第3話

 早朝家を出る前に母から渡された三万円には酷く心を痛めたが、どうしても私には実態を確認しなければいけないという使命感にも似た思いが私を突き動かしており、さらに追加の二万円の寄付を仰いだ。昨夜、母にはちょっと就職活動のために東京へ行くから数日間家には戻らないと告げていたのである。東京発の高速バスに乗ったのは昼過ぎで、東京から高速バスに八時間近く乗っていいただろうか。尻は椅子の形に合わせて固く変形したがようやく徳島駅前のバス停に到着した。そこからは在来線の徳島線に乗り換える。徳島駅の周辺は想像していたよりもかなり栄えており、駅の近くには大きなホテルが林立し、向かいの川沿いに広く整備された公園が広がっている。特にこの駅に私が求めるものはないだろうと考えていたので、駅のキオスクで買ったおにぎりとペットボトルを持って私は駅構内に入った。単式ホーム一面一線、島式ホーム一面二線という巨大な駅である。ここにも立派な跨線橋があるが、私の求めている跨線橋ではない。

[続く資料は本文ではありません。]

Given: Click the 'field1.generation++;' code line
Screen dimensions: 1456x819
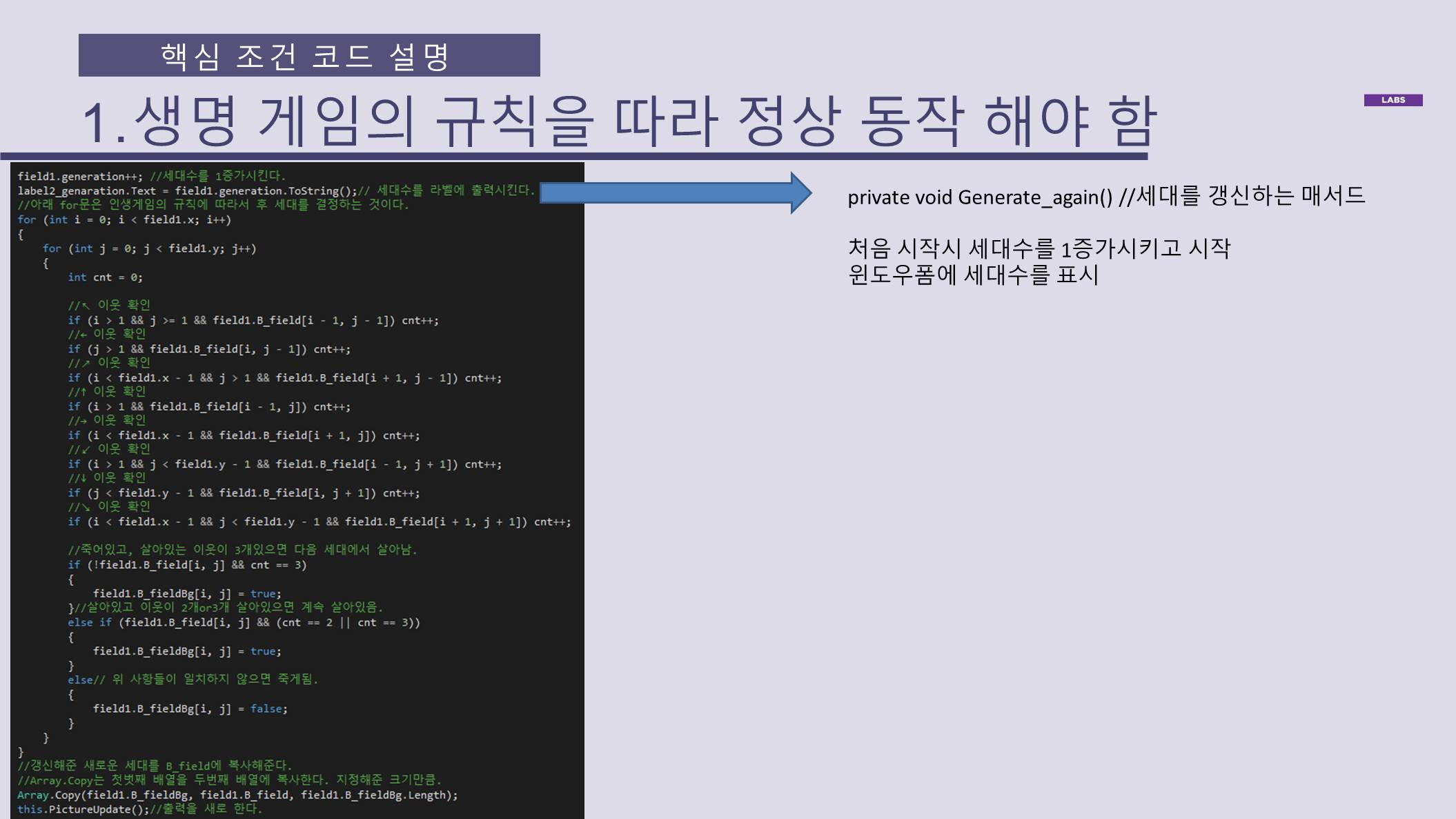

ホームの看板には『阿波踊りの町』と至る所に表示されている。作中に書かれた場所に近づいてきていることを実感し、私は不思議な高揚感を覚えた。あの田舎町の暗い一部屋にいたままでは感じることができなかったものである。時刻用の電光掲示板には七時十五分徳島発の文字が光っている。目的地の阿波池田駅までは二時間半の道のりである。そこに行くまでに、阿波山川、阿波加茂と言った駅を通過していくが、そこも私の最終目的地ではない。これらの駅には跨線橋はなく、一面一線の小さな無人駅ばかりである。徳島線は徳島駅からほぼ吉野川沿いに上流へ向かって同じように登っていくような道のりである。徳島駅近くで広がっていた吉野川も上流に進むにつれてやや細く急流になっていくのが、車窓から見ていても良くわかる。このどこかに奇妙な風習が残っているはずだと私は強く思った。二時間の電車の旅は思っていたよりも長かった。途中の無人駅では誰を待つでもなく十分、二十分と電車は無意味に停車しているのでなかなか先に進まない。乗客も次第に減り、阿波池田駅に着く頃には徳島駅ではほぼ満席だった乗客が、十分の一程の人数になっていた。車内のアナウンスが間もなく終点の阿波池田駅に到着することを知らせた。がらんとした車内にアナウンスの声はひどく響いた。